## Exercise description
Quote only the lines that start at the line with "You are a computer-use agent. Screen" and run to the end of the entries; omit the pictures.

## Available records
↓↓↓
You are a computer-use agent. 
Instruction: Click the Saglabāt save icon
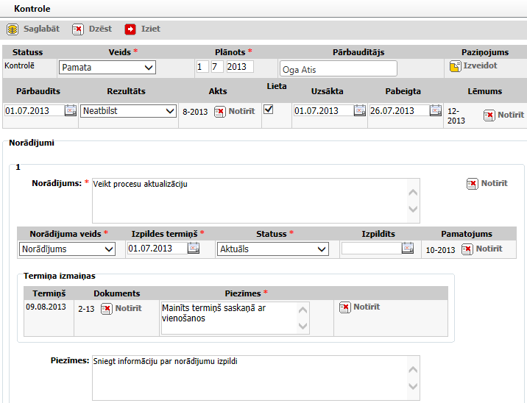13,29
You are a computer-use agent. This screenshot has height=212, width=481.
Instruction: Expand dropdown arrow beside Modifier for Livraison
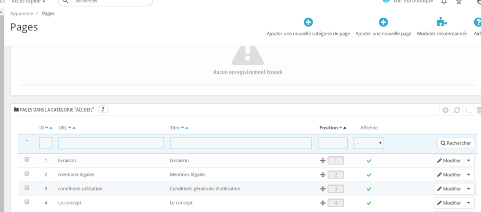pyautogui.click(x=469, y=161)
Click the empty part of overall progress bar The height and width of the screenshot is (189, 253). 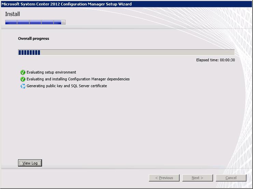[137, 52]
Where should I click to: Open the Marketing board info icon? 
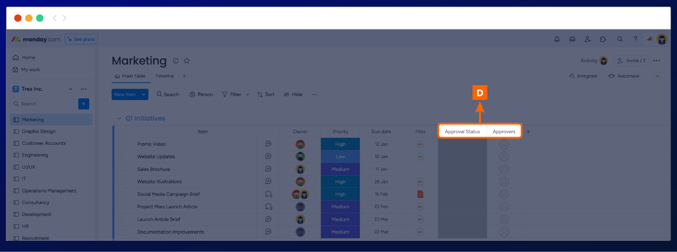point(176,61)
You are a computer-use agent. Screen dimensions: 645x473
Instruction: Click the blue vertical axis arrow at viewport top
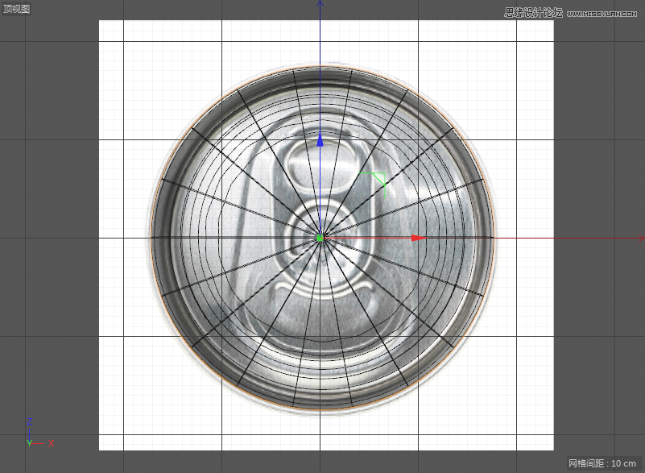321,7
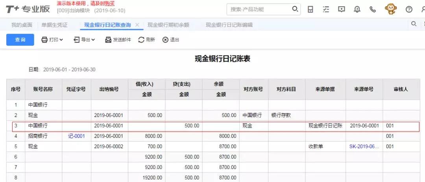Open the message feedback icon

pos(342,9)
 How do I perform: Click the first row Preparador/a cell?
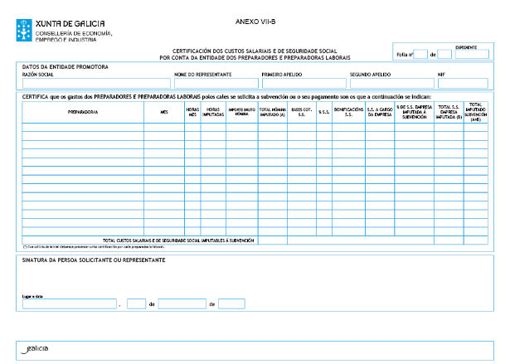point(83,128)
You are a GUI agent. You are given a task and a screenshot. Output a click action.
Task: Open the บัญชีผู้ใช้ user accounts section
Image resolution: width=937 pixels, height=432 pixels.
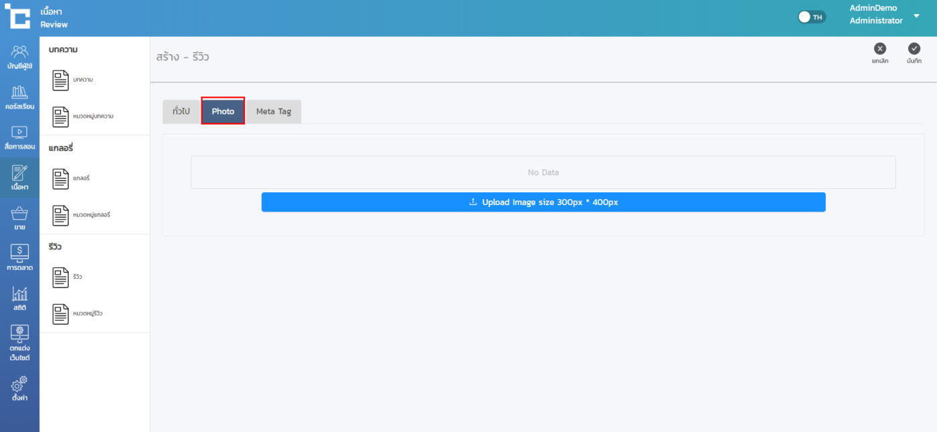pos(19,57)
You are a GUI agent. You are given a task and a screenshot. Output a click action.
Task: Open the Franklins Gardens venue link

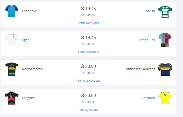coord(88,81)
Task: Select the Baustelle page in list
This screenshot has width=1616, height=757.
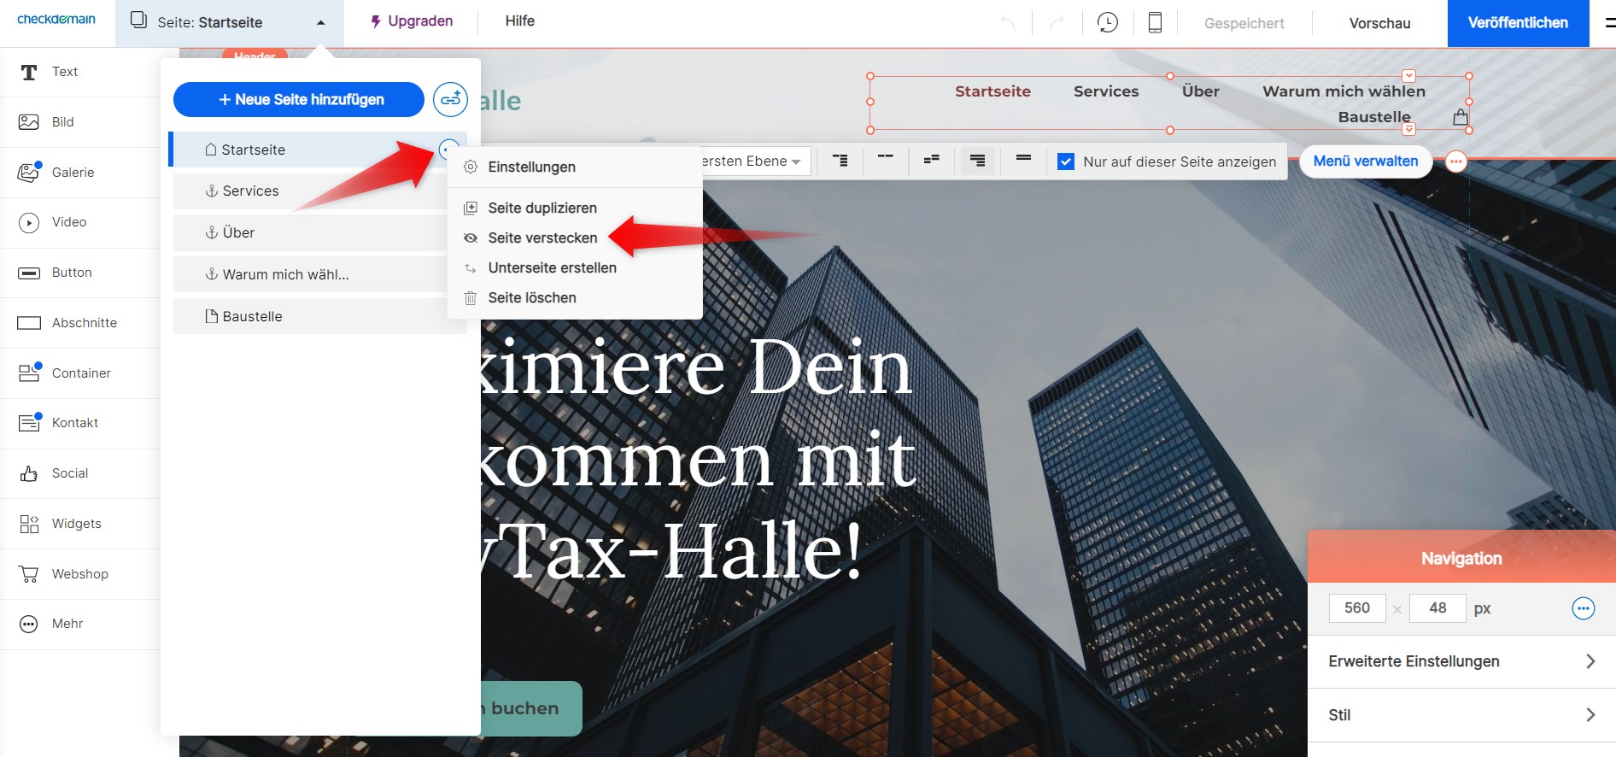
↑↑↑
## Output for this task
You are a computer-use agent. Screen dimensions: 645x473
Instruction: Click the blue vertical axis arrow at viewport top
321,7
Open the message feedback icon

pos(342,9)
 How do I perform: Click the first row Preparador/a cell?
point(83,128)
You are a GUI agent. You are given a task and a screenshot. Output a click action.
Task: Open the บัญชีผู้ใช้ user accounts section
Image resolution: width=937 pixels, height=432 pixels.
pos(19,57)
You are a GUI agent. You are given a task and a screenshot. Output a click action.
Task: Open the Franklins Gardens venue link

coord(88,81)
Task: Select the Baustelle page in list
This screenshot has width=1616, height=757.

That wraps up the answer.